## DESCRIPTION OF THE TASK
Write out the part of the entries that opens with the line containing "Open the 项目总览 panel's three-dot menu" and runs through the end of the entries, leaving out the pictures.

## LISTED RECORDS
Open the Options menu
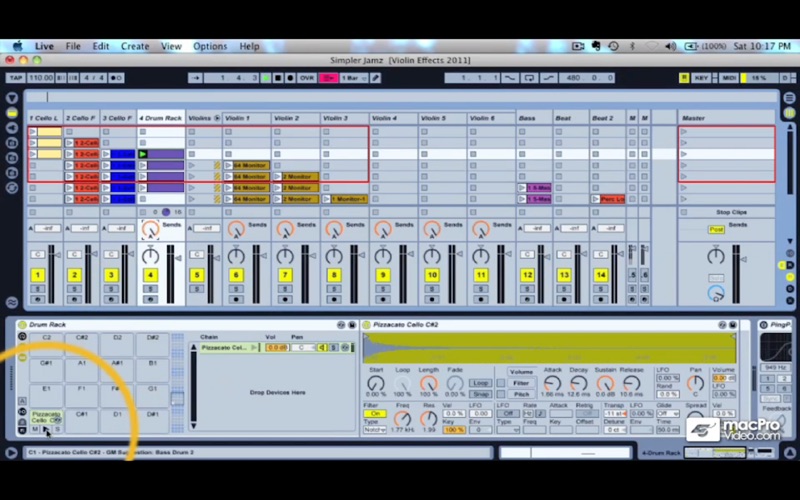 [210, 46]
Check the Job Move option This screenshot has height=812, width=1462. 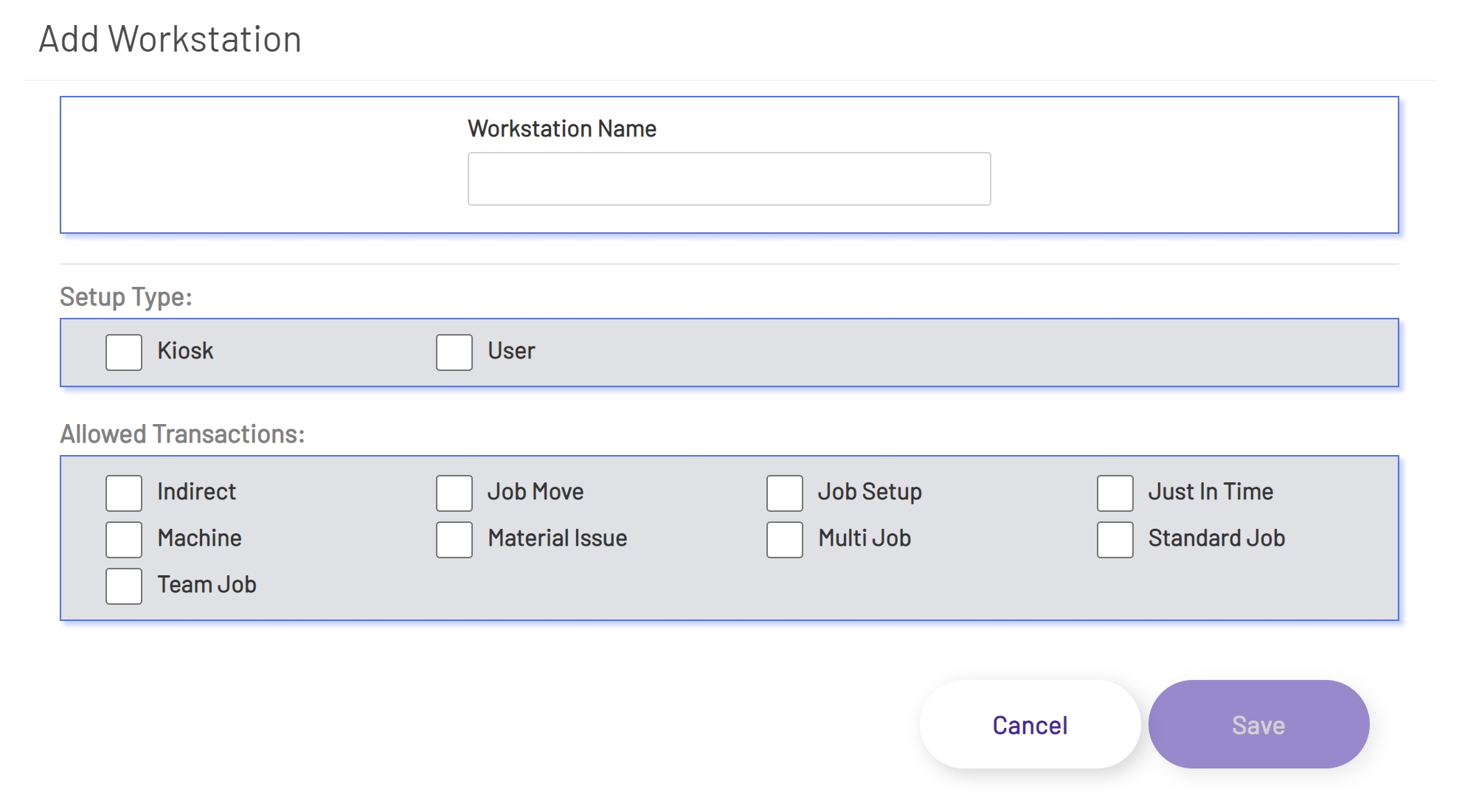point(453,493)
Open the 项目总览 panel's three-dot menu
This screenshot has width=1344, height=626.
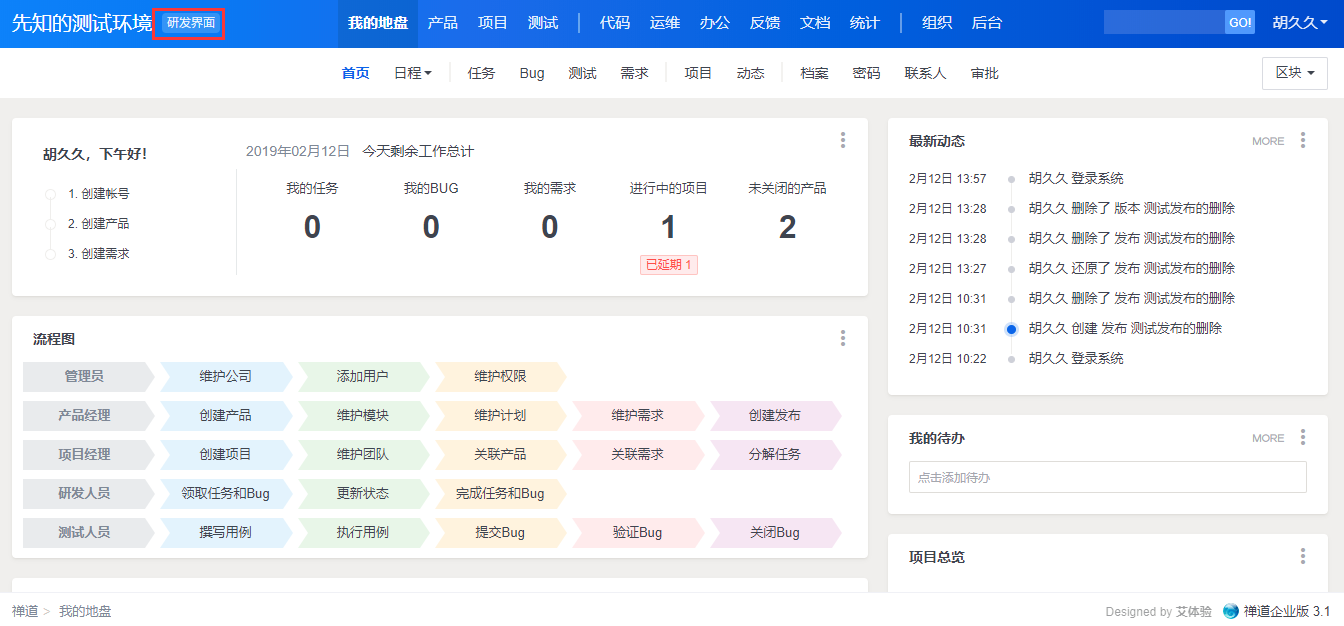[1302, 556]
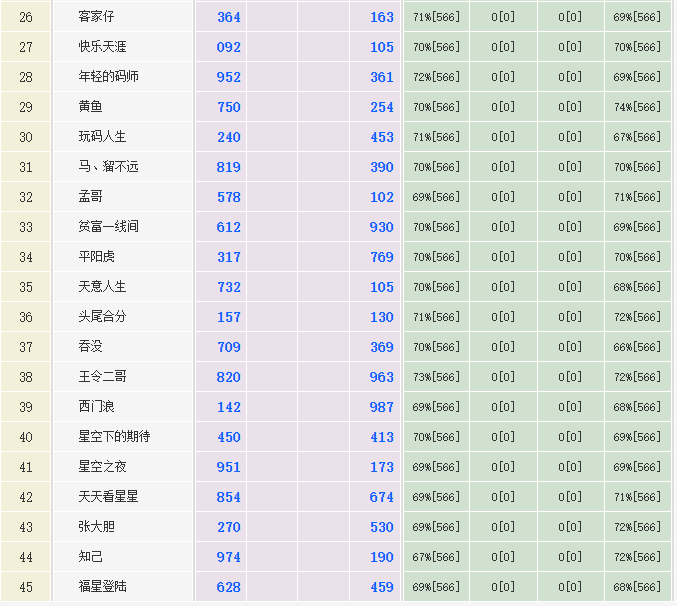Click the blue number 951 beside 星空之夜
This screenshot has height=606, width=677.
click(229, 467)
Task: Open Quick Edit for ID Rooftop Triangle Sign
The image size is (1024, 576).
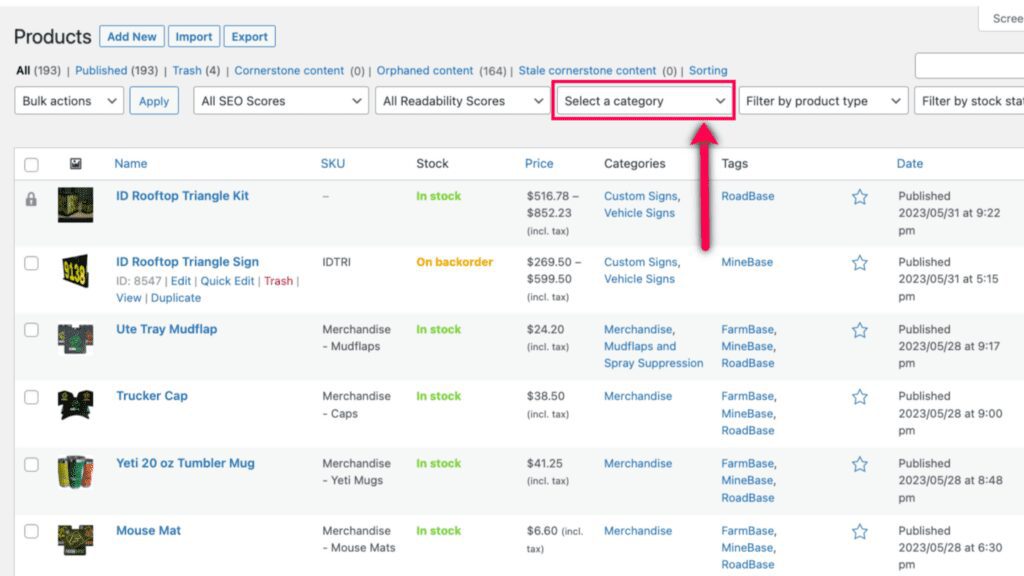Action: click(x=228, y=281)
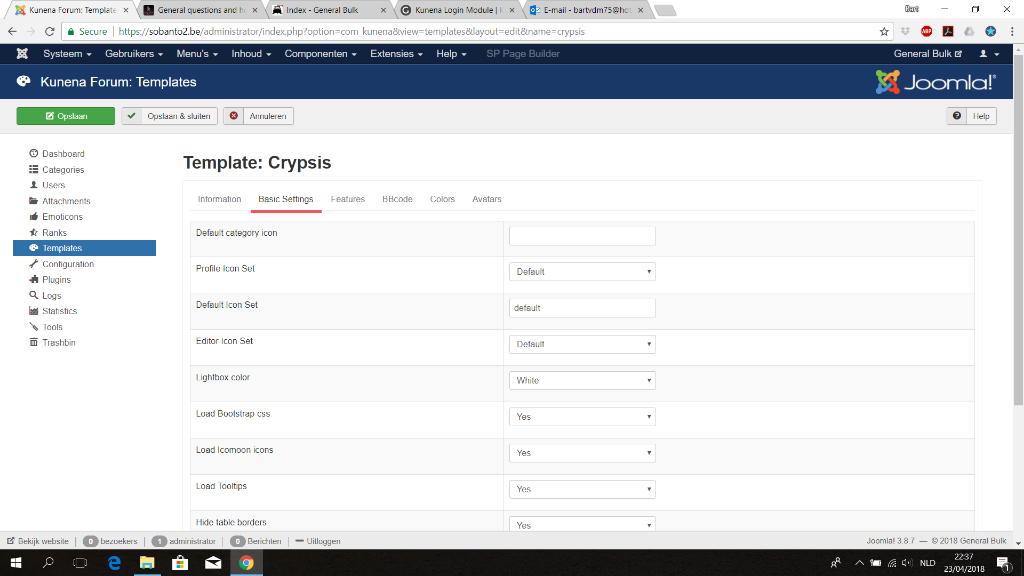
Task: Bookmark page with the star icon
Action: tap(884, 31)
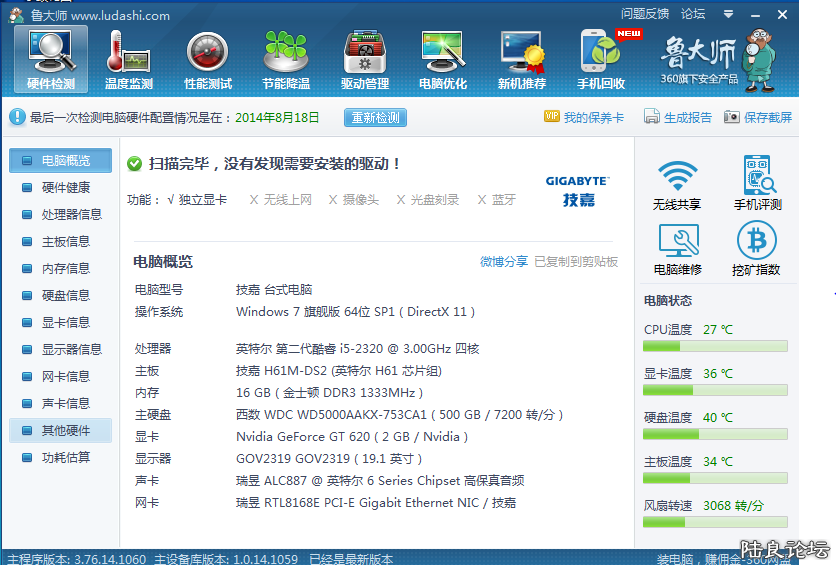The height and width of the screenshot is (565, 836).
Task: Expand the title bar dropdown menu arrow
Action: 729,15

## RIGHT ANSWER
Open the 项目总览 panel's three-dot menu
This screenshot has width=1344, height=626.
[1302, 556]
Click the blue number 951 beside 星空之夜
This screenshot has height=606, width=677.
click(229, 467)
Task: Open Quick Edit for ID Rooftop Triangle Sign
The image size is (1024, 576).
Action: click(x=228, y=281)
Task: Bookmark page with the star icon
Action: tap(884, 31)
The height and width of the screenshot is (565, 836).
Task: Expand the title bar dropdown menu arrow
Action: 729,15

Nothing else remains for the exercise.